• **Material for the task**
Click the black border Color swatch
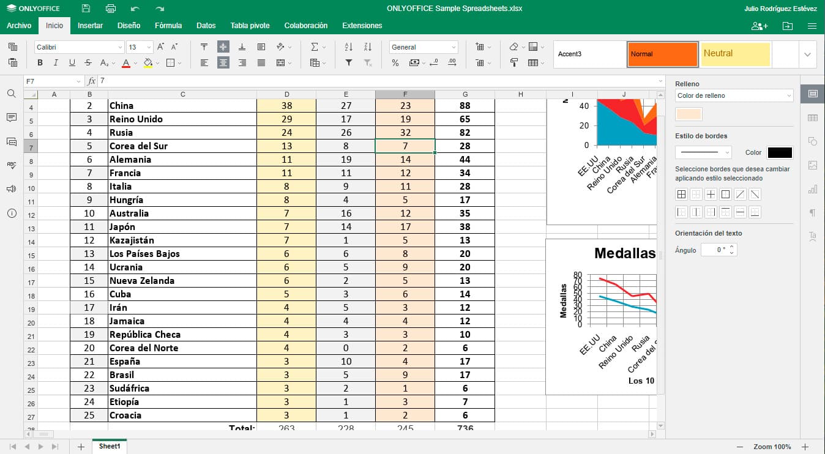pos(780,152)
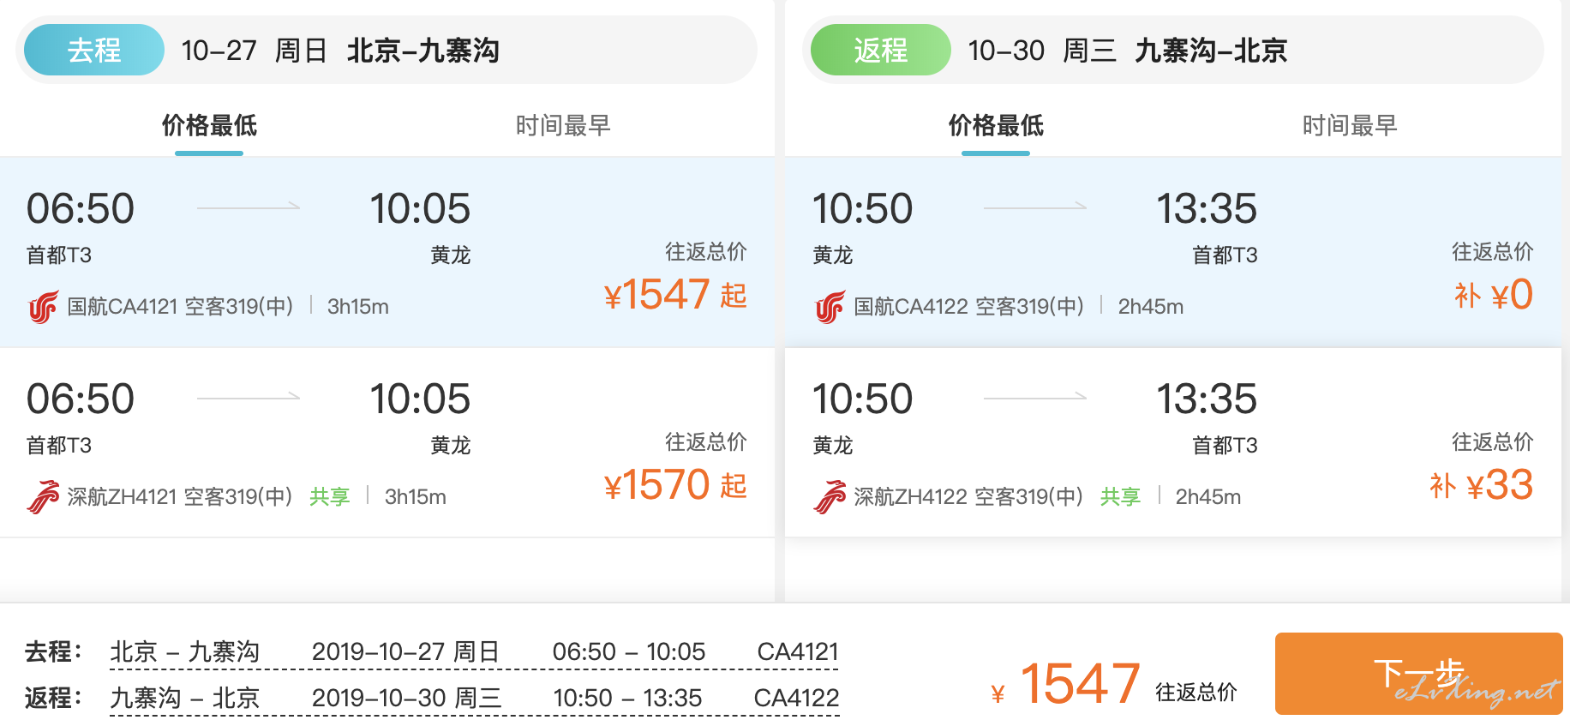Screen dimensions: 1570x720
Task: Open return 价格最低 tab
Action: point(996,126)
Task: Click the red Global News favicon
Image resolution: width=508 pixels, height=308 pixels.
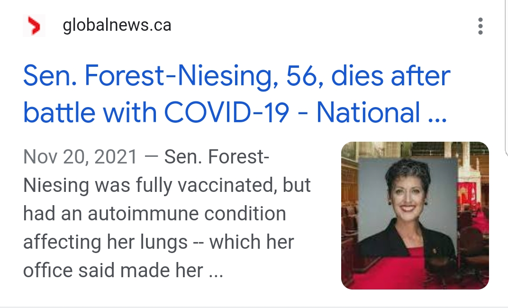Action: tap(34, 26)
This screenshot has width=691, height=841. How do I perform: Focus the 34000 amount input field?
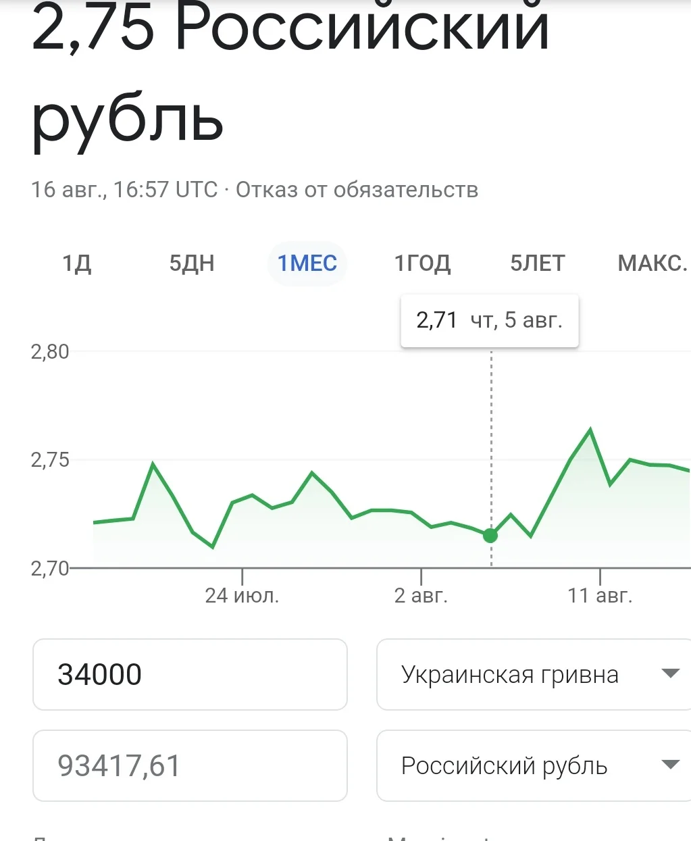point(190,674)
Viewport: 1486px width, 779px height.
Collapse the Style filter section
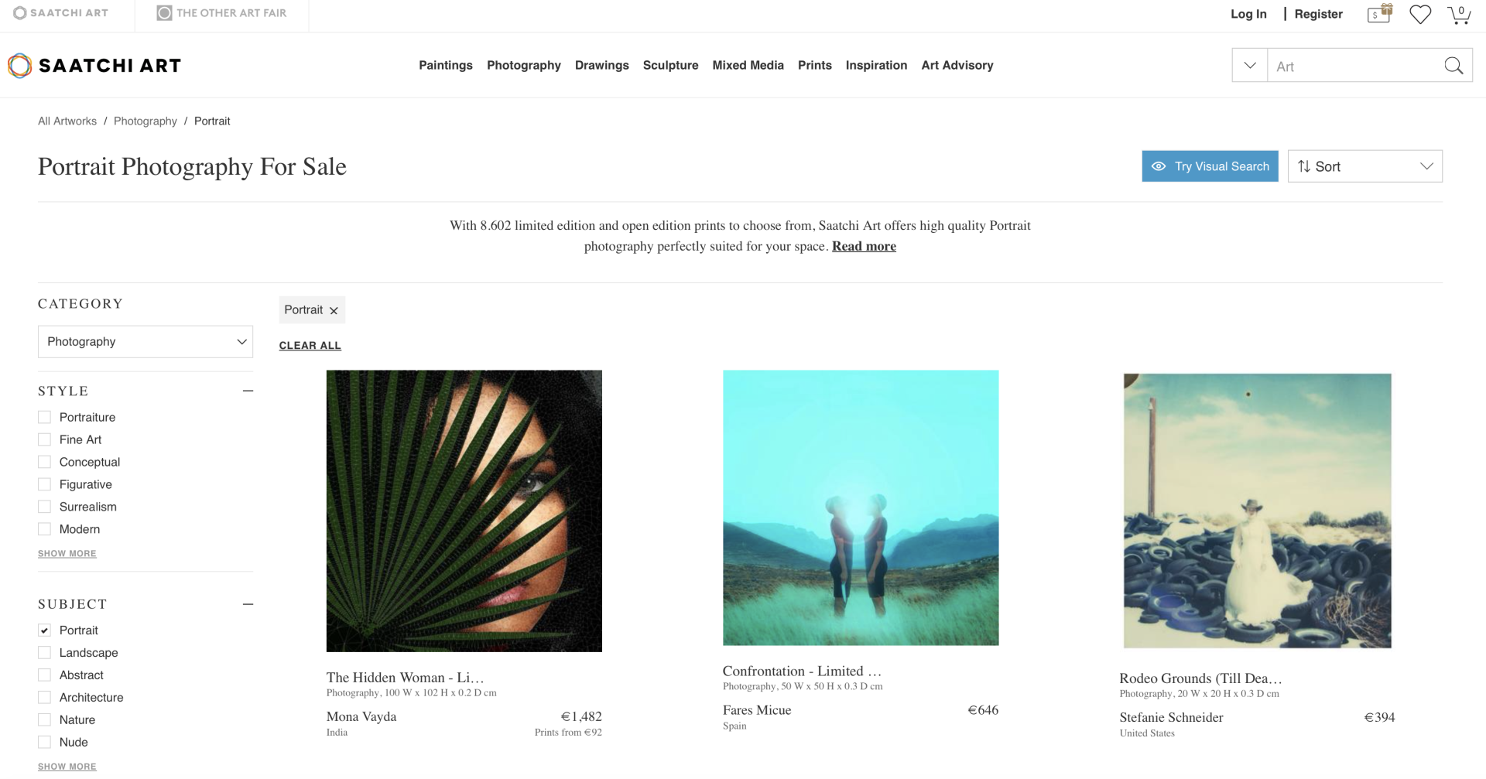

• **Task to complete**
Reprint the whole listing verbatim except for the pictures.

• **Output of the exercise**
Click the black border Color swatch
pos(780,152)
Screen dimensions: 1570x720
Task: Open return 价格最低 tab
Action: point(996,126)
Task: Click the red Global News favicon
Image resolution: width=508 pixels, height=308 pixels.
Action: tap(34, 26)
This screenshot has width=691, height=841. How do I perform: Focus the 34000 amount input field?
point(190,674)
Viewport: 1486px width, 779px height.
Collapse the Style filter section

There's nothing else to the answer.